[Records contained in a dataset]
::::
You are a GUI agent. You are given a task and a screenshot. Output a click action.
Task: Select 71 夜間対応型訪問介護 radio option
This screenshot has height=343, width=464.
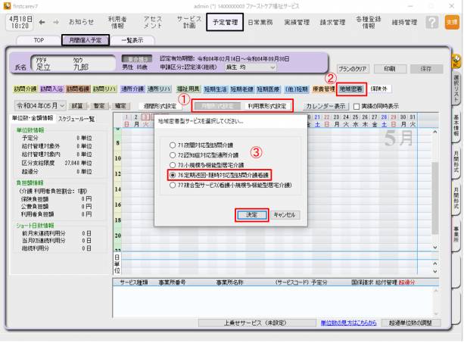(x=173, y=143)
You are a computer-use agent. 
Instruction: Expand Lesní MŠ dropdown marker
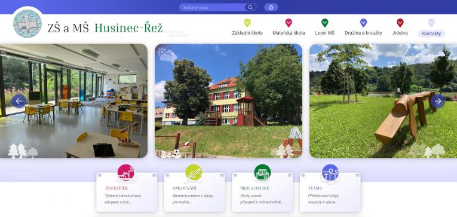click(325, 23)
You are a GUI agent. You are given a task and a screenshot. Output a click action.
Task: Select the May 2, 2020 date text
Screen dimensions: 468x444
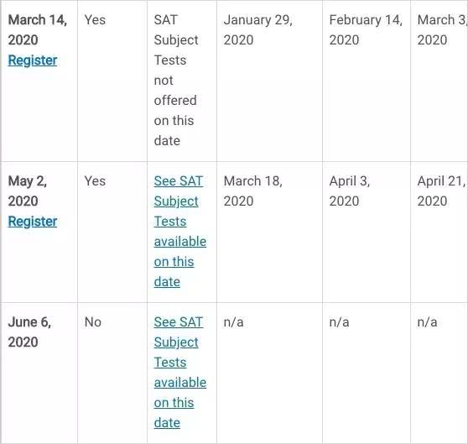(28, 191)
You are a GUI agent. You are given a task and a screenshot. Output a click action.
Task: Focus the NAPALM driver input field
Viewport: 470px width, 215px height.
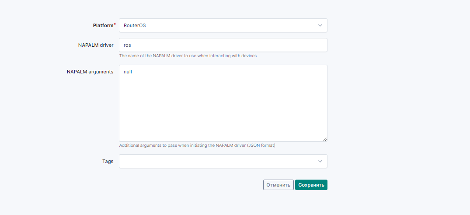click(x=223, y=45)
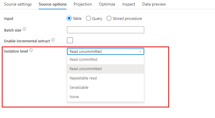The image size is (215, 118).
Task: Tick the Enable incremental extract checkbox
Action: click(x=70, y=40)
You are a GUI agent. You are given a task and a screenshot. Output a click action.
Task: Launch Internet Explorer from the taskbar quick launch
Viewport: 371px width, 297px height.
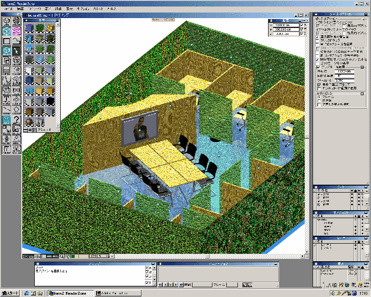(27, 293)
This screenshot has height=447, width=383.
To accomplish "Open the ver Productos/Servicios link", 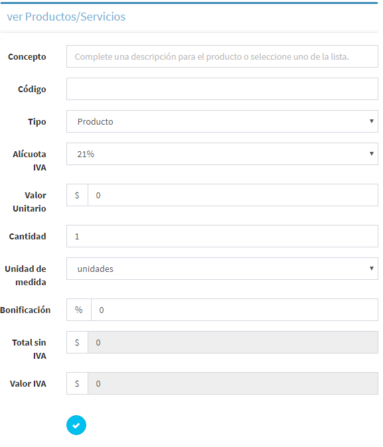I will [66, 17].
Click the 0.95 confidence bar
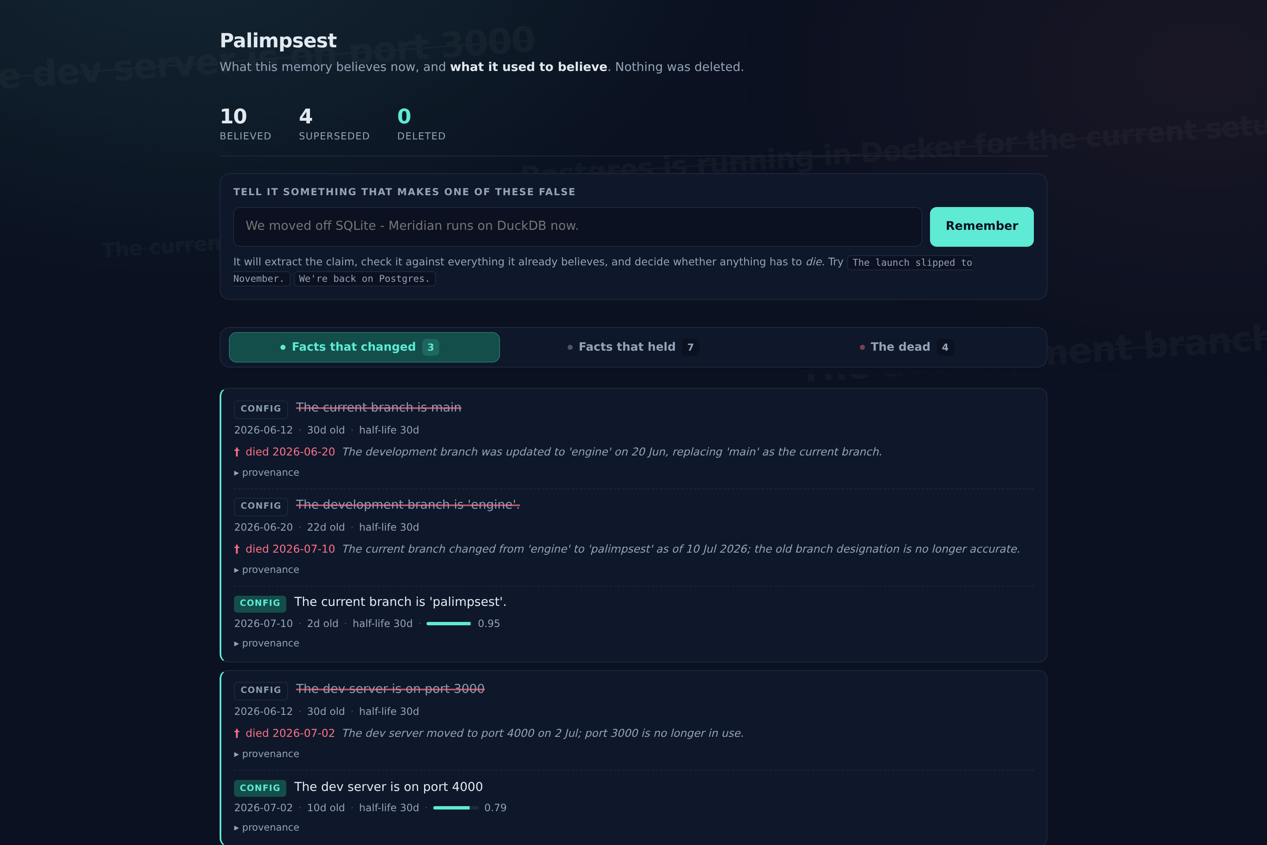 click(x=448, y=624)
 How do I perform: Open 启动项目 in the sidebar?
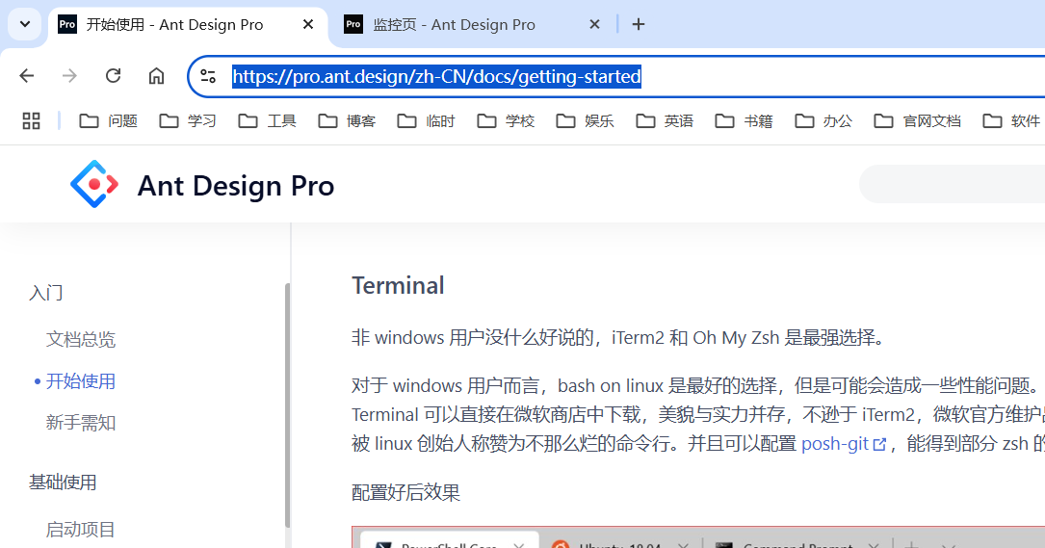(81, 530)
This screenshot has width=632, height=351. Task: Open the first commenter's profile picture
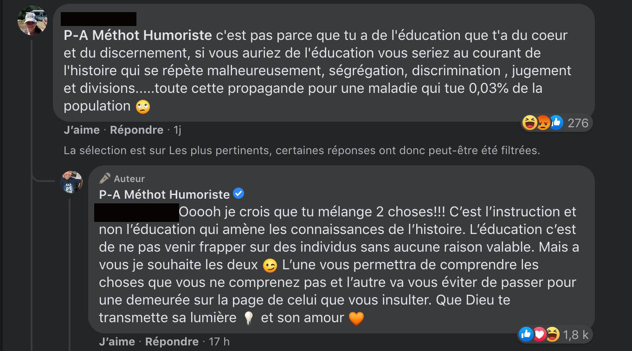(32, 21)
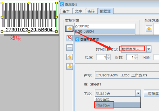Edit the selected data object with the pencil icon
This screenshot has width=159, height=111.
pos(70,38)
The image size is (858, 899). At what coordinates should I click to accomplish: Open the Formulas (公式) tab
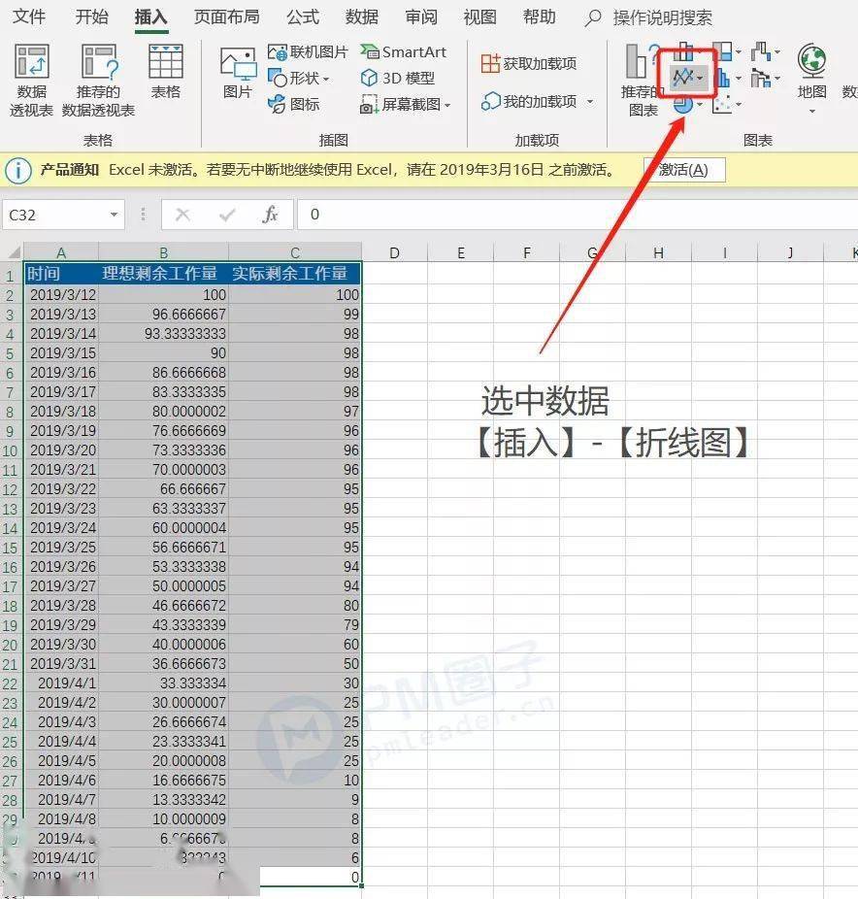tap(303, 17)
::::
**Your objective:** The copy starts at the line holding "This screenshot has width=632, height=351." and ends at the last line of the records above. Transcribe those lines exactly, pictures excluded.

**Result of the task:**
This screenshot has width=632, height=351. Task: Open the first commenter's profile picture
(32, 21)
Edit the selected data object with the pencil icon
This screenshot has width=159, height=111.
pos(70,38)
The image size is (858, 899). At what coordinates should I click to accomplish: Open the Formulas (公式) tab
tap(303, 17)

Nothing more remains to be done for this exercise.